> _RECORDS FOR THIS TASK_:
[Start of Attachment]

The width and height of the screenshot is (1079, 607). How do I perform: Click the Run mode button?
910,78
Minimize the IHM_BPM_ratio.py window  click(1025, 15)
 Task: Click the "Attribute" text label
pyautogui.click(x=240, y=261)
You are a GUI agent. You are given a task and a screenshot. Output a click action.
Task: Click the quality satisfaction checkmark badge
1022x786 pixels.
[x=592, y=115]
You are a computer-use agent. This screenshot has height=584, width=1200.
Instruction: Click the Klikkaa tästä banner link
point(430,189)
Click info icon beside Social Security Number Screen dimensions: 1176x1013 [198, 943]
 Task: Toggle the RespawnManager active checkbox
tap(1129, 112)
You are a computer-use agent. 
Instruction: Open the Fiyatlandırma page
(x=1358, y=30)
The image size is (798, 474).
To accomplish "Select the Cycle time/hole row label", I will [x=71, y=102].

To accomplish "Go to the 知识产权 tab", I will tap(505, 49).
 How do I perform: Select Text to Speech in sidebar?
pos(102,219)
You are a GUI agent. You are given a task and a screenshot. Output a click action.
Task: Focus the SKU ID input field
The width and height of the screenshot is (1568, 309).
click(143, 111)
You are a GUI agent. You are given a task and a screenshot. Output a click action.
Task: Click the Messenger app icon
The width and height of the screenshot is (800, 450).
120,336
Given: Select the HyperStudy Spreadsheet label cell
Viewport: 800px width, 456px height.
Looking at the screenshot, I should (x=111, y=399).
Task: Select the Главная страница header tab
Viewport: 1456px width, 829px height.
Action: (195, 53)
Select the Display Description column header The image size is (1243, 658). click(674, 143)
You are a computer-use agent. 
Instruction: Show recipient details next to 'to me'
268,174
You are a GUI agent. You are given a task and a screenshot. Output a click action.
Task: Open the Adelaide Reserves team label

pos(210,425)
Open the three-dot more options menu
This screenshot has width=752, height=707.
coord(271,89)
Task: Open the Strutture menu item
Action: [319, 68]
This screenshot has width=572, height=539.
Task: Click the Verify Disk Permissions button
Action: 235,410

[End of Attachment]

Reproducing the whole listing above is not the task. Copy exactly only the lines from the one with "Instruction: Open the Fiyatlandırma page" to the one with "Open the three-dot more options menu", both kept.

> _SOLUTION TO THE PROBLEM_:
Instruction: Open the Fiyatlandırma page
(x=1358, y=30)
The image size is (798, 474).
To accomplish "Select the Cycle time/hole row label", I will [x=71, y=102].

To accomplish "Go to the 知识产权 tab", I will tap(505, 49).
 How do I perform: Select Text to Speech in sidebar?
pos(102,219)
You are a GUI agent. You are given a task and a screenshot. Output a click action.
Task: Focus the SKU ID input field
The width and height of the screenshot is (1568, 309).
click(143, 111)
You are a GUI agent. You are given a task and a screenshot. Output a click action.
Task: Click the Messenger app icon
The width and height of the screenshot is (800, 450).
120,336
Given: Select the HyperStudy Spreadsheet label cell
Viewport: 800px width, 456px height.
Looking at the screenshot, I should (x=111, y=399).
Task: Select the Главная страница header tab
Viewport: 1456px width, 829px height.
Action: (195, 53)
Select the Display Description column header The image size is (1243, 658). click(674, 143)
You are a computer-use agent. 
Instruction: Show recipient details next to 'to me'
268,174
You are a GUI agent. You are given a task and a screenshot. Output a click action.
Task: Open the Adelaide Reserves team label

pos(210,425)
Open the three-dot more options menu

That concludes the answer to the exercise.